The INTO also cited an outstanding award dating back 11 years to the former public service benchmarking process as another ground for not endorsing the draft accord.

In the wake of the rejection of the deal by INTO members, one of the first things the union will have to decide is whether it will accept any majority decision of the public service trade union movement overall to accept the agreement.

The deal was negotiated by the public service committee of the Irish Congress of Trade Unions. Under existing rules, while public service unions vote individually on the accord, the final decision on ratification is based on an aggregate of all the ballot results.

Under the Congress rules, each affiliated union is given a weight depending on its size. This means if a group of larger unions such as Siptu and Impact back the deal, it is very likely to get across the line.

Last week the Association of Higher Civil and Public Servants became the first union to formally back the deal in a ballot of members.

Refused to be bound

On occasion, unions which have in their own ballot rejected such deals encompassing the public service, have refused to be bound by the majority vote.

This was the case when the ASTI rejected the first Lansdowne Road agreement and embarked on its own campaign of industrial action, which it suspended only a number of weeks ago.

Other teaching unions such as the TUI and ASTI have recommended to their members that they should reject the proposed new public service agreements.

However, ballots of members of these unions will not be complete until the autumn, by which time the agreement may have well secured sufficient backing among other groups to allow it to be formally ratified by the public services committee of the Irish Congress of Trade Unions (Ictu).

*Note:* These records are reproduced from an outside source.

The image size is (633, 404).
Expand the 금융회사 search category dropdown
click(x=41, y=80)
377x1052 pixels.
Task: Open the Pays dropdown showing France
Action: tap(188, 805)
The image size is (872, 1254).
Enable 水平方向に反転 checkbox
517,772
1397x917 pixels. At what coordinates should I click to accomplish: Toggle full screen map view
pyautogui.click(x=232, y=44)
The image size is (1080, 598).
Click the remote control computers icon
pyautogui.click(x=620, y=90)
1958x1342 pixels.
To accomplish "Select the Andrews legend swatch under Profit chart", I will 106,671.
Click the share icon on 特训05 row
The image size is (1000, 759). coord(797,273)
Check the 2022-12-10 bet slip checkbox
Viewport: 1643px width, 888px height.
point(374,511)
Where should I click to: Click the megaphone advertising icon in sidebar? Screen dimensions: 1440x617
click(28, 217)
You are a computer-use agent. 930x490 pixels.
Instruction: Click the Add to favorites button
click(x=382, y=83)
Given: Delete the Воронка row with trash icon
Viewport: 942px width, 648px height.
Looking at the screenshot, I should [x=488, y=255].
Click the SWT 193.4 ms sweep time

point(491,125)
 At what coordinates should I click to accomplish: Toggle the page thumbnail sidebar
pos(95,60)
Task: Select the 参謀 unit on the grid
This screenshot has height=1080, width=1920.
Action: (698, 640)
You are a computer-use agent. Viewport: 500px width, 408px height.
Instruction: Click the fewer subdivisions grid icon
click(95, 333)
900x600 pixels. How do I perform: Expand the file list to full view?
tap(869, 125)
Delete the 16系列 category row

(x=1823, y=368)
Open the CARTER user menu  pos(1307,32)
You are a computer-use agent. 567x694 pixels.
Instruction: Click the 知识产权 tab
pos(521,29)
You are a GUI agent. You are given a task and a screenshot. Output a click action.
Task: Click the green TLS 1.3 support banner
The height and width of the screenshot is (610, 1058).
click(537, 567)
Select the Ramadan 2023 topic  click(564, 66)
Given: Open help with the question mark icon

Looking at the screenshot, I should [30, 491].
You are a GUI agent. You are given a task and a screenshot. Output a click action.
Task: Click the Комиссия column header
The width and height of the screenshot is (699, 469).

Firstly, the INTO will have to decide on whether it will accept the majority decision.

This is not expected to be decided until next month. It would also seem pragmatic for the INTO to wait and see how the other teaching unions vote on the proposals.

Grand alliance

Some activists campaigning against the deal have suggested a grand alliance of teaching unions could emerge to oppose the accord.

However, for this to happen, members of the ASTI and TUI would also have to reject the proposed accord.

On the other hand there is always the potential that the current proposals could be “tweaked” in some way to try to obtain support from the INTO and potentially other teaching unions.

Speaking at the biennial conference of the Irish Congress of Trade Unions in Belfast last week, its general secretary Patricia King said she was committed to working with the public services committee on a process "to secure the eradication of the imposed inequalities within current pay structures particularly relating to new entrants, together with matters of recruitment and retention for certain sectors".

However, any move to tweak the new entrant pay proposals could not just apply to teachers but would apply across the public service in general, where the two-tier system currently operates.

Expensive

Fully eliminating two-tier levels of pay in the public service would be expensive.

Minister for Education Richard Bruton has maintained it would cost about €80 million in the education and training sector, while Minister for Public Expenditure Paschal Donohoe said it would cost €209 million a year to provide pay equality for all public service staff who were recruited since 2011 on lower pay scales.